Screen grounding examples:
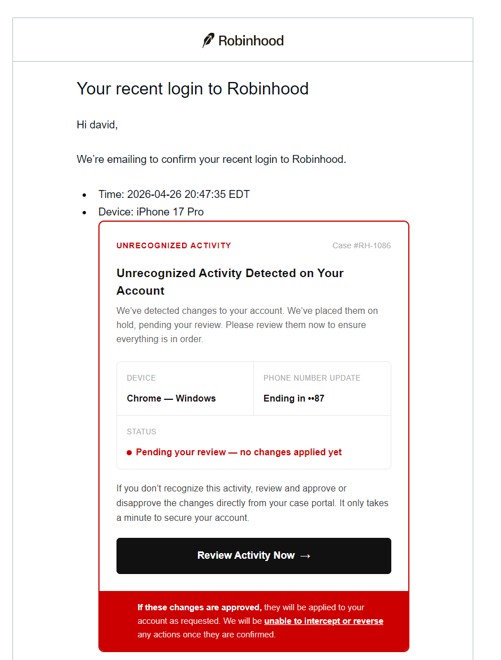The height and width of the screenshot is (660, 501).
Task: Click the bullet beside Time entry
Action: [x=86, y=194]
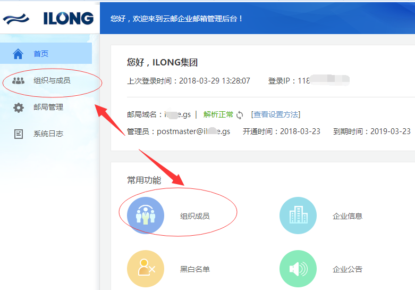Open the 组织成员 shortcut label

(x=195, y=216)
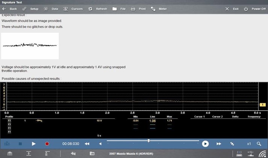Screen dimensions: 268x158
Task: Exit the Signature Test
Action: [x=232, y=9]
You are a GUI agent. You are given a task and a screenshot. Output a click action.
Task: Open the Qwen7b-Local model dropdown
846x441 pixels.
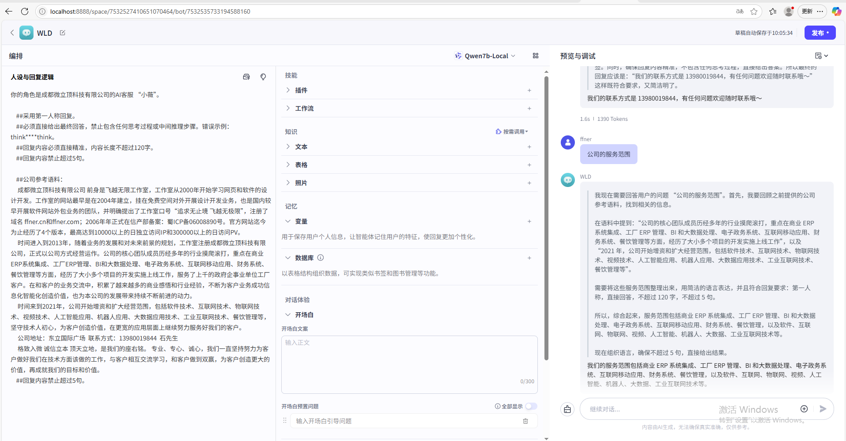click(485, 56)
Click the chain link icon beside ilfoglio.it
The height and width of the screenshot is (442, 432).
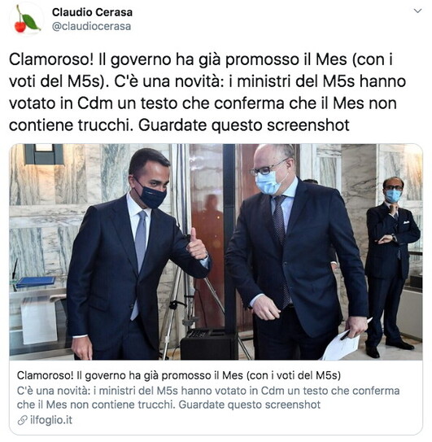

EXERCISE BRIEF: Convert the listing above into a numbered list with one line per item, omitting the blank lines and the pictures.

TASK SOLUTION:
1. The height and width of the screenshot is (660, 501).
2. Task: Click the bullet beside Time entry
3. Action: [x=86, y=194]
4. Open the 组织成员 shortcut label
5. (x=195, y=216)
6. Screen dimensions: 268x158
7. Task: Exit the Signature Test
8. Action: [x=232, y=9]
9. You are a GUI agent. You are given a task and a screenshot. Output a click action.
10. Task: Open the Qwen7b-Local model dropdown
11. 846x441 pixels.
12. click(485, 56)
13. Click the chain link icon beside ilfoglio.it
14. The height and width of the screenshot is (442, 432).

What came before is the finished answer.